ZU ERLEDIGENDE AUFGABEN:
(A) Beantworte anhand des Textes über Roy Black diese Fragen:
(i) Welches Getränk stellt der Junge auf den Blechtisch?
(ii) Auf welchem Fahrrad folgt Roy Black dem Erzähler?
(iii) Was hat der Erzähler versprochen?
(B) Fasse im Text über Roy Black den Absatz, der mit „Wir sind mit dem Fahrrad unterwegs“ beginnt, knapper zusammen, ohne die wichtigsten Fakten zu verlieren.
(C) Führe den Text über Roy Black nach seinem letzten Satz weiter.

AUSGANGSTEXT:
++++++++++
"Roy Black"

Roy Black kam bis Mykonos (via Madras).

Es ist zuckersüßer Chai, den uns das Lumpenbündel mit den schiefen Zähnen auf den klapprigen Blechtisch stellt. Der Knabe wackelt mit dem Kopf, schielt wie ein Bürstenbinder. Ich werfe ihm ein paar Münzen zu, die er alle fallen lässt, um sie dann mühsam aufzuklauben. So wollte ich das nicht. Nun kann ich’s nicht mehr ändern. Das Teeglas hat seit Äonen kein sauberes Wasser mehr gesehen. Egal. Lokalkolorit. Roy Black beobachtet mich unruhig. Ich nicke ihm zu und er tut es mir gleich. Es wird schon gut gehen.

Wir sind mit dem Fahrrad unterwegs in einer südindischen Straße voller Handwerker und Händler, Bettler, Heiliger und Huren. Überall sind Menschen und Kühe. Chaos. Ein Greis verrichtet seine Notdurft. Der Lärm ist ohrenbetäubend, der Gestank schneidet in die Nase wie das heisse Messer in die Butter. Noch schlimmer ist nur Roys ständiges Genöle. Und die Schlager, die er singt, um sich die Angst zu nehmen. Lautes Pfeifen im Wald wäre mir lieber. Er folgt mir mit seinem quietschroten Kinderklapprad mit einer großen Janosch-Tiegerenten-Hupe an der Lenkstange und muss sich nicht wundern, dass man über ihn lacht. Sein Palmenhemd macht das nicht besser. Eine Kakophonie des Grauens. Aber was soll ich machen. Ich habe versprochen, ihn nach hause zu bringen. Und ja, er lebt. So wie Elvis. Aber das ist eine andere Geschichte.
++++++++++
AUSGANGSDATEN:
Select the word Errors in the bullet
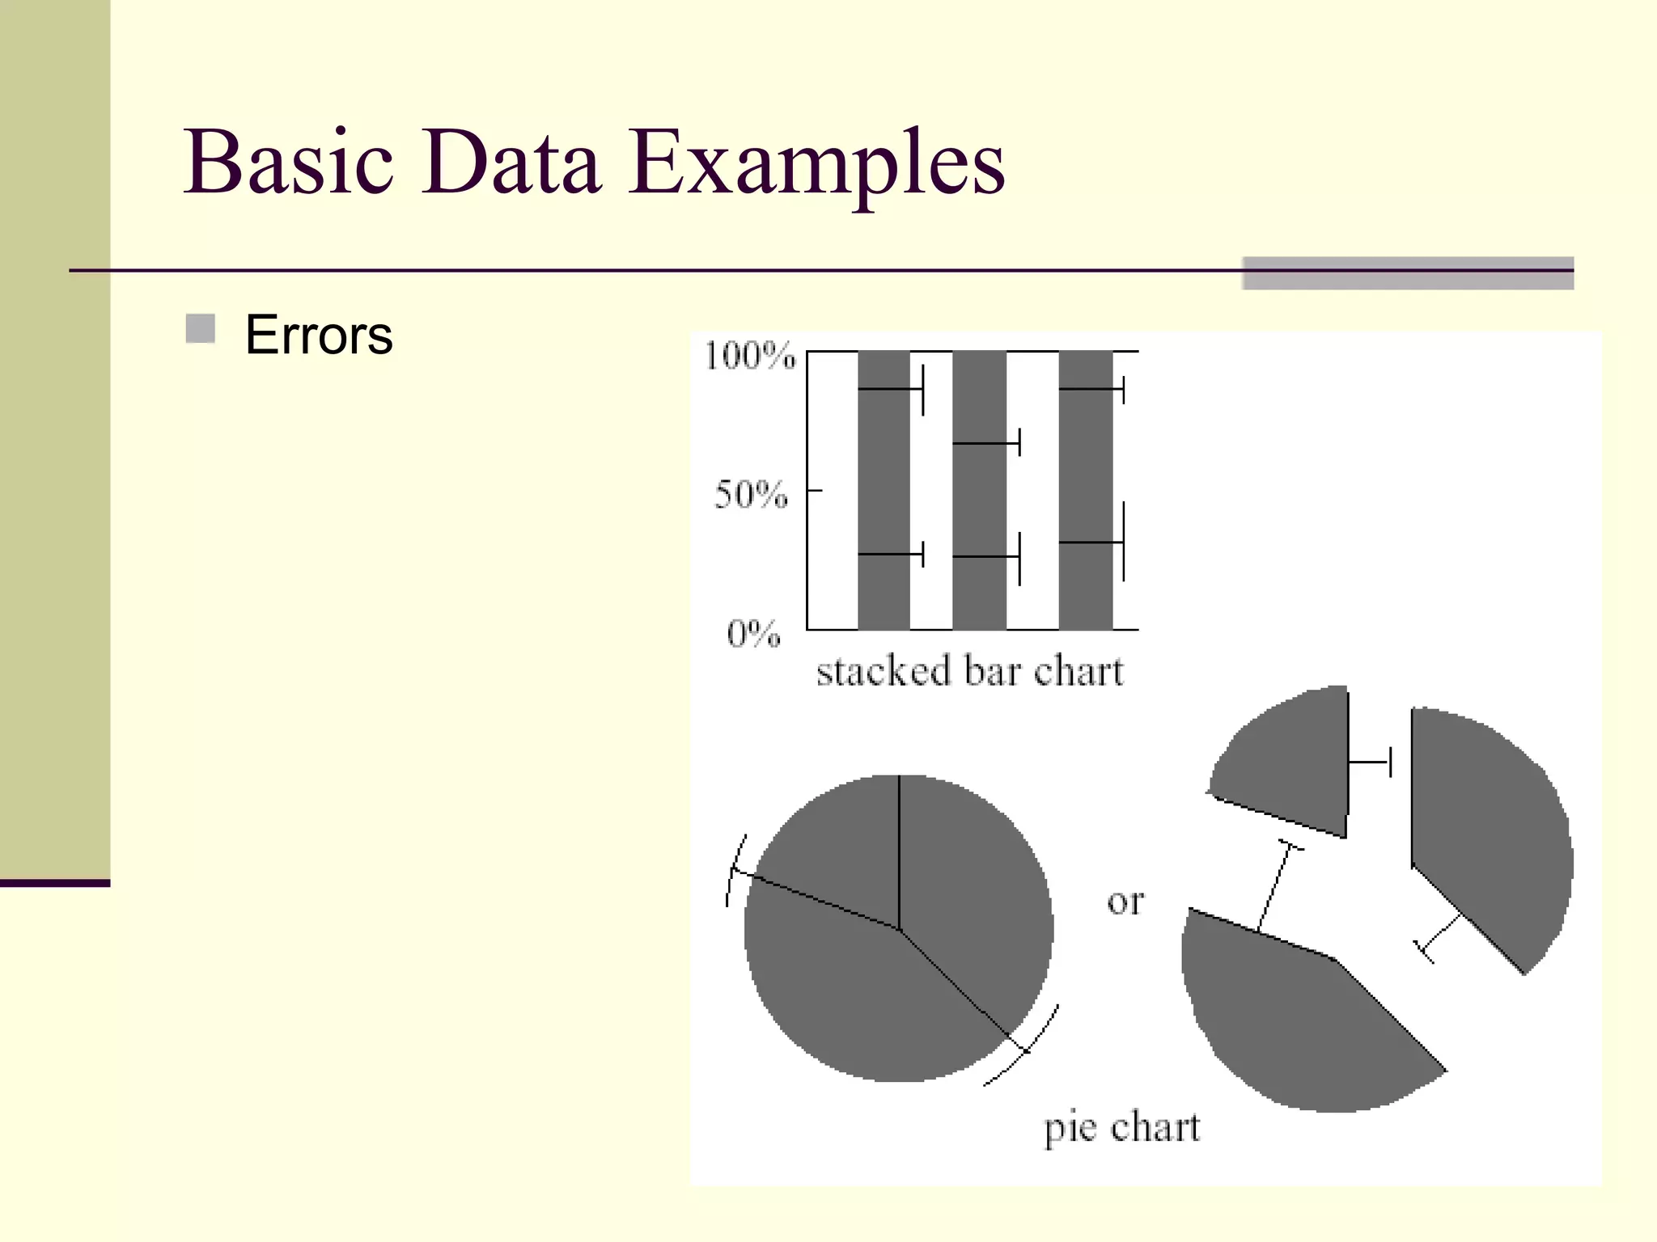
++++++++++
LÖSUNGEN:
(A)
(i) Zuckersüßen Chai.
(ii) Auf einem quietschroten Kinderklapprad.
(iii) Roy Black nach Hause zu bringen.

(B) Der Erzähler fährt mit Roy Black auf Fahrrädern durch eine laute, stinkende südindische Straße voller Handwerker, Händler, Bettler, Heiliger, Huren, Menschen und Kühe. Noch mehr stören ihn Roys ständiges Genöle und die Schlager, die er gegen seine Angst singt. Roy folgt ihm auf einem quietschroten Kinderklapprad mit großer Tigerenten-Hupe und trägt ein Palmenhemd, weshalb die Leute über ihn lachen. Der Erzähler hat versprochen, ihn nach Hause zu bringen. Roy lebt, so wie Elvis.

(C)
Auf halber Strecke begegnet uns der schwedische Konsul von Madras. Er stammt aus der Akessondynastie. Eine berühmte, schwedische Familie. Nicht in Lack und Glitter wie Abba. Eher so die Strippenzieher; die Leute machen weltweit in Diplomatie und Landwirtschaft. Wir unterhalten uns über die Plantage in Kamerun. Penja. Den Pfeffer und die Schokolade und über die Mischung aus beidem. Roy jammert. Er schwitzt. Akesson stöhnt und verdreht die Augen. Wir geben uns die Hände. Es geht weiter. Und der große Roy Black eiert maulend hinterher. Ich habe ihm ein Eis versprochen. Hoffentlich hält er durch.

Überraschenderweise mündet die indische Straße auf einem weiten, mediterranen Platz. Kräuterduft liegt in der Luft. Grillen zirpen. Hier scheint ein „Dinner en blanc“ stattzufinden. Lose Gruppen eleganter, weissgekleideter Menschen strömen stossweise über die cottogepflasterte, gefühlig illuminierte Fläche.

Plötzlich springt wieder dieser bösartige Höllenhund zähnefletschend auf mich zu. Es ist derselbe Hund, der mich erst vor ein paar Tagen am Strand von Nieuw Haamstede angegriffen hat. Diesmal verjage ich ihn mit der Gitarre eines Strassenmusikanten, der ein Mitglied der Kellyfamily sein könnte. Der Stammbaum ist ein Kreis. Roy singt. Das Tier jault. Euch werd’ ich lehren.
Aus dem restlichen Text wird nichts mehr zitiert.